Many of them coincide with religious holidays, such as Christmas Day, but most are bonus holidays that have their origins in the 1870s, when the government — then British — decided banks should close on specific days of the year. This meant businesses would shut too and overworked Victorian labourers would get some well-earned rest.

We eventually kicked out the British but kept their bank holidays. Five of them fall on Mondays — in April, May, June, August and October — meaning three-day weekends for all!

Sadly, the bank holiday is one of only a few things we have to be grateful for when it comes to the banks, especially in Ireland where people are still counting the cost of the near-collapse of our banking system in 2008.

There are many idioms around banking and finance in English. Many of them get across the idea of trust and security — which is why you put your money in the bank in the first place.

When you are "banking on" something, you are depending on it. "You can take that to the bank," you might be told when being assured of something.

Credit itself means trust and when you find something "incredible" it means you don't believe it — you don't credit it to be true. Credit in finance is the trust placed in you to pay back money that you've borrowed.

Banks borrow money from one another as well, of course, but all that ground to a halt with the "credit crunch" of 2007-2008, when the banks suddenly stopped trusting each other.

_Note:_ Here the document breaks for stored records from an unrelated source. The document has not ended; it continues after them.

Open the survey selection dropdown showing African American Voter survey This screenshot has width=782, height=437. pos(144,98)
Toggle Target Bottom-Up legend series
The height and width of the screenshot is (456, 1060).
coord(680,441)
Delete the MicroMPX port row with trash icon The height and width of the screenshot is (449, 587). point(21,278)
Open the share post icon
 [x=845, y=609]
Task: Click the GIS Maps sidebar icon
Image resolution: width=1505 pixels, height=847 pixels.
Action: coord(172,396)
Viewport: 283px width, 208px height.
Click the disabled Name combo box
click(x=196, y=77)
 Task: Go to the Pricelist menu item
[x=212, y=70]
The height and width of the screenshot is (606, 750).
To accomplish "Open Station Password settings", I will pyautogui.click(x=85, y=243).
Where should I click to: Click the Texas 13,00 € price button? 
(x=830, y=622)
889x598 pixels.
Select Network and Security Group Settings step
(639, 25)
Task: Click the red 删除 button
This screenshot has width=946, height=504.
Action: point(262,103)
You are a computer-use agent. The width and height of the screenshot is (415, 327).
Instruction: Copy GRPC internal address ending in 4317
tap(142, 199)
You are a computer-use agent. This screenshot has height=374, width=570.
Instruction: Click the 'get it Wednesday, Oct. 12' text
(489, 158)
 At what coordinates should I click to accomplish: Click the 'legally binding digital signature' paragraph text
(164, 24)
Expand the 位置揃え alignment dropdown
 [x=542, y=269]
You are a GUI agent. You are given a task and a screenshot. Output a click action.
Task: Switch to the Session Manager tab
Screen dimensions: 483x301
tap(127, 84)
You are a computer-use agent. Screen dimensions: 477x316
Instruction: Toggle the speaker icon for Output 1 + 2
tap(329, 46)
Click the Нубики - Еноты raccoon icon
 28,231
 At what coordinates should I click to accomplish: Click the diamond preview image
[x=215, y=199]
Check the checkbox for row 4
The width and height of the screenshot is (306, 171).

Much of the banking vocabulary that has crept into English since the global financial crisis — or as the Chinese perhaps more accurately describe it, the Western financial crisis — centres around mistrust and fear.

The crisis started in the "sub-prime" mortgage market in the USA and lenders there recklessly extending "NINJA loans," which had nothing to do with Japan but meant people with No Income, No Jobs and no Assets were borrowing money they could not afford to repay.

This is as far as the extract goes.